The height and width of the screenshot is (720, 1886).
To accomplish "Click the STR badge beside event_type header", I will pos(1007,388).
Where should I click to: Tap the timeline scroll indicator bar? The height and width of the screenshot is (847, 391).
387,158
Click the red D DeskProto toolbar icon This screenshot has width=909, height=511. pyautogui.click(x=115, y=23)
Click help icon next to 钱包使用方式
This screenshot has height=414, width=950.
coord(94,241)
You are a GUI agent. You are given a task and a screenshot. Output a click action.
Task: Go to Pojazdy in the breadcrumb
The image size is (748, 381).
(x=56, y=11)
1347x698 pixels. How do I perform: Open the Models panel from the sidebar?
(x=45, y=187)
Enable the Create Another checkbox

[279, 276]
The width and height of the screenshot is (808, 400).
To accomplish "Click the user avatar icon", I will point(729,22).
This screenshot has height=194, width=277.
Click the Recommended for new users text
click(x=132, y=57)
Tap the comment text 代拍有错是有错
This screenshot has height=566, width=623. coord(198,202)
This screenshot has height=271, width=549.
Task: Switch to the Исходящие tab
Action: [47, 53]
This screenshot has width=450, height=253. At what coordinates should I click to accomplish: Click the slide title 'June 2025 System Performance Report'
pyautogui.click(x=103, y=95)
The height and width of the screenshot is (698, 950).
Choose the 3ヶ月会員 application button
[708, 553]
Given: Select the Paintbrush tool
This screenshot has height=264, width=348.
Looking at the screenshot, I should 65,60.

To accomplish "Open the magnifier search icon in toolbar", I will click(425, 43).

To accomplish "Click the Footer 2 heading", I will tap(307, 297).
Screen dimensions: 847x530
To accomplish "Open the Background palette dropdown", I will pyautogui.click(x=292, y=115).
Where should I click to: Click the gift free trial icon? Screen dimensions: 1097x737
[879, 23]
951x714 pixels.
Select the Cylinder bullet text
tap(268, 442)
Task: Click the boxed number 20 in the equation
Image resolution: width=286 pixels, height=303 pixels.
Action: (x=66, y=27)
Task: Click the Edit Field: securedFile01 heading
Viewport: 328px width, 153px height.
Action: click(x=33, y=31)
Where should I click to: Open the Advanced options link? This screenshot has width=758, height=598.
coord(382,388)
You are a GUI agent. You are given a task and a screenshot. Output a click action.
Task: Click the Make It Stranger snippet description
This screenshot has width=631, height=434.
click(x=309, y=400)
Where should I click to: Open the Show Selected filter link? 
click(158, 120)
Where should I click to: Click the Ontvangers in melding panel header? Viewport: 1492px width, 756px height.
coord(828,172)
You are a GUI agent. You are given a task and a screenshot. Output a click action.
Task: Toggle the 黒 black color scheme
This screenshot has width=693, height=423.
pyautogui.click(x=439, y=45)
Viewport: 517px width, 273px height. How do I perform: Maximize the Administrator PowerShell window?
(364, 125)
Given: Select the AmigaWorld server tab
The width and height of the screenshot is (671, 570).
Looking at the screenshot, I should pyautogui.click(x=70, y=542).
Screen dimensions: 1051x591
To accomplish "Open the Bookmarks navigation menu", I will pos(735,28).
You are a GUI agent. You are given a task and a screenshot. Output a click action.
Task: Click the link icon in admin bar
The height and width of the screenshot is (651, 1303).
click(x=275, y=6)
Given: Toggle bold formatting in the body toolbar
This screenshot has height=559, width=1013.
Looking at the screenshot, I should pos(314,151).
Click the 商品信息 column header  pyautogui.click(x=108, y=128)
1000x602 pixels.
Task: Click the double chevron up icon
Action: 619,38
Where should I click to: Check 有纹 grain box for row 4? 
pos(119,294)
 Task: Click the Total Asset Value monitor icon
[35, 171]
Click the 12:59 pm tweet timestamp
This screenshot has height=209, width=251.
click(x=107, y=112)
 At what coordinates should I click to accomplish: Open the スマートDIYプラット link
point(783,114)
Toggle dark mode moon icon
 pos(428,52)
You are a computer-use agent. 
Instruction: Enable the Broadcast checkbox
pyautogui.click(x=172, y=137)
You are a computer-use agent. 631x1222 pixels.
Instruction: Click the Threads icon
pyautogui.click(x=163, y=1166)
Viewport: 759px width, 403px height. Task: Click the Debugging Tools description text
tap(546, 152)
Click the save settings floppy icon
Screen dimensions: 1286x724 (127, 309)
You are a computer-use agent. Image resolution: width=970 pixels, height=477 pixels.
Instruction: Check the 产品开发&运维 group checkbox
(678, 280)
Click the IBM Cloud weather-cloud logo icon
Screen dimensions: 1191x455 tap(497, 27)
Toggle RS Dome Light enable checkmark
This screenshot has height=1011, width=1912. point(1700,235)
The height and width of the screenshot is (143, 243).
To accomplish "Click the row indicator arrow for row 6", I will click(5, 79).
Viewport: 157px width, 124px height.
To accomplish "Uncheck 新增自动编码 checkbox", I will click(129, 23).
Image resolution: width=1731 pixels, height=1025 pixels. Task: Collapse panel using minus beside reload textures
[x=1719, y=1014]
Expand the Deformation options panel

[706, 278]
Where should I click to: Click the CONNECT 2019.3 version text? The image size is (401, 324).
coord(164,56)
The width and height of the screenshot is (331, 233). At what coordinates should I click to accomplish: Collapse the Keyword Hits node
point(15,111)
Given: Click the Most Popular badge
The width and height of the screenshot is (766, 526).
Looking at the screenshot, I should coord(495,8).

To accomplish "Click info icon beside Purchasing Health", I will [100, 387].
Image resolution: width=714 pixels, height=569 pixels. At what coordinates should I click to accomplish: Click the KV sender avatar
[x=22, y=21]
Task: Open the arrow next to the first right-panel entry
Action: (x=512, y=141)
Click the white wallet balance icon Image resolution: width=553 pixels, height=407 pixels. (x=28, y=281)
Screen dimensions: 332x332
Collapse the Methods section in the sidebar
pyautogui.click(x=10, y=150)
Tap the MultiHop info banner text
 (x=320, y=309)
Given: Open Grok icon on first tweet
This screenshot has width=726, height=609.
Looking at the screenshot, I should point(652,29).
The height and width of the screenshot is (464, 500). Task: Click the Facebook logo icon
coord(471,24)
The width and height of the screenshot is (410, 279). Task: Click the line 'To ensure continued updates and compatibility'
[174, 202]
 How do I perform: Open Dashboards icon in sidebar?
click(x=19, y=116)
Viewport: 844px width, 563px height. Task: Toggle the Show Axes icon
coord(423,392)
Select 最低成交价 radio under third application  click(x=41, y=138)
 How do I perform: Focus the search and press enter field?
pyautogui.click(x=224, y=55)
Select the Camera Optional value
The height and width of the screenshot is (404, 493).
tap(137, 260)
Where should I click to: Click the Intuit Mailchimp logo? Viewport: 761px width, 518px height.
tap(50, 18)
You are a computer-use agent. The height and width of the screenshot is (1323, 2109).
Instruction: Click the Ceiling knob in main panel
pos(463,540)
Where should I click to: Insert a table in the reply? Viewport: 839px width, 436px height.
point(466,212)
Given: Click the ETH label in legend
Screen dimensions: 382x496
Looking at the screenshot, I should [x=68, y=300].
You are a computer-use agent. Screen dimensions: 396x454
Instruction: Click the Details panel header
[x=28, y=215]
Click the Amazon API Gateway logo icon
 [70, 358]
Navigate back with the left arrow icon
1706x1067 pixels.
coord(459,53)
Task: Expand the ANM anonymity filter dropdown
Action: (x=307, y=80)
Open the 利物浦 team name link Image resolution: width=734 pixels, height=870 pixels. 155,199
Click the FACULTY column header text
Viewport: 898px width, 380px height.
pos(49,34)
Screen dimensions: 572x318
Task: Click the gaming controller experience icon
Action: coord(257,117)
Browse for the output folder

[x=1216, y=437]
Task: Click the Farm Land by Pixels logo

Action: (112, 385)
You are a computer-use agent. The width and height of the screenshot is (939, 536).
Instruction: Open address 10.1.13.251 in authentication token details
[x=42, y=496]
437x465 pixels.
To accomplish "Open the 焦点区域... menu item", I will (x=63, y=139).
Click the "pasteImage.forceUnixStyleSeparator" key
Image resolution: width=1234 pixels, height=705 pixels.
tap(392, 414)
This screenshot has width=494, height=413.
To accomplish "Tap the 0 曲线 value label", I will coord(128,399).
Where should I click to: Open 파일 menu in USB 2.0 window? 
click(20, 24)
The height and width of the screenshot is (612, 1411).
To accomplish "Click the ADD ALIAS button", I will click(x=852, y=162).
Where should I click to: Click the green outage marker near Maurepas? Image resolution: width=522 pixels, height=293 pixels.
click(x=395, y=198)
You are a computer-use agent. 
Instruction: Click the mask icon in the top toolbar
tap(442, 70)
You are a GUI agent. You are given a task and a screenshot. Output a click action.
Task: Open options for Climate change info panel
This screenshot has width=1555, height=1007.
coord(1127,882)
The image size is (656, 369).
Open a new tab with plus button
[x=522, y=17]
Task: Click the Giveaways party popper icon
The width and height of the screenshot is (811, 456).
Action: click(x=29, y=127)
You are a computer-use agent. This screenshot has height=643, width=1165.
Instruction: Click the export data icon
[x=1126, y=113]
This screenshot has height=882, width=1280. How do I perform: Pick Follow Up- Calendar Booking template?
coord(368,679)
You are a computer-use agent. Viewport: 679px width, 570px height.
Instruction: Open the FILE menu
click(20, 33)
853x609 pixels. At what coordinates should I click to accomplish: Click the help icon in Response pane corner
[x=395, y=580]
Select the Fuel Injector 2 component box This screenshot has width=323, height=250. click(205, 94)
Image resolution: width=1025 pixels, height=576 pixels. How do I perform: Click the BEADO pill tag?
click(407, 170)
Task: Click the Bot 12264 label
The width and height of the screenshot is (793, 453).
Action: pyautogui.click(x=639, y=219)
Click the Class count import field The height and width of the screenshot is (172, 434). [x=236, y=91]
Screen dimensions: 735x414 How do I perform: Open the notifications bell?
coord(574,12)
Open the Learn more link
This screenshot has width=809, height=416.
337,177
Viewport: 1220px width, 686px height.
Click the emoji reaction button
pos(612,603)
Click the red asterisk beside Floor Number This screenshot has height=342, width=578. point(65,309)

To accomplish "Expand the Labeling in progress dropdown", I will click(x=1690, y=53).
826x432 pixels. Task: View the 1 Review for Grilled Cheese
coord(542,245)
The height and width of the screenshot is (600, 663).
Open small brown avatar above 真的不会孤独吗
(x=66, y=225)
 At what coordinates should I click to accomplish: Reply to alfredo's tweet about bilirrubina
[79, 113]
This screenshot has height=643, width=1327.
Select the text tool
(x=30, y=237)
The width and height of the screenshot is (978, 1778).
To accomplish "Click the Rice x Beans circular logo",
======
> Prompt:
Copy the lines unchanged, from the very first one through the line that contains "click(x=132, y=57)". Include both of those lines.

> Response to the task:
The height and width of the screenshot is (720, 1886).
To accomplish "Click the STR badge beside event_type header", I will pos(1007,388).
Where should I click to: Tap the timeline scroll indicator bar? The height and width of the screenshot is (847, 391).
387,158
Click the red D DeskProto toolbar icon This screenshot has width=909, height=511. pyautogui.click(x=115, y=23)
Click help icon next to 钱包使用方式
This screenshot has height=414, width=950.
coord(94,241)
You are a GUI agent. You are given a task and a screenshot. Output a click action.
Task: Go to Pojazdy in the breadcrumb
The image size is (748, 381).
(x=56, y=11)
1347x698 pixels. How do I perform: Open the Models panel from the sidebar?
(x=45, y=187)
Enable the Create Another checkbox

[279, 276]
The width and height of the screenshot is (808, 400).
To accomplish "Click the user avatar icon", I will point(729,22).
This screenshot has height=194, width=277.
Click the Recommended for new users text
click(x=132, y=57)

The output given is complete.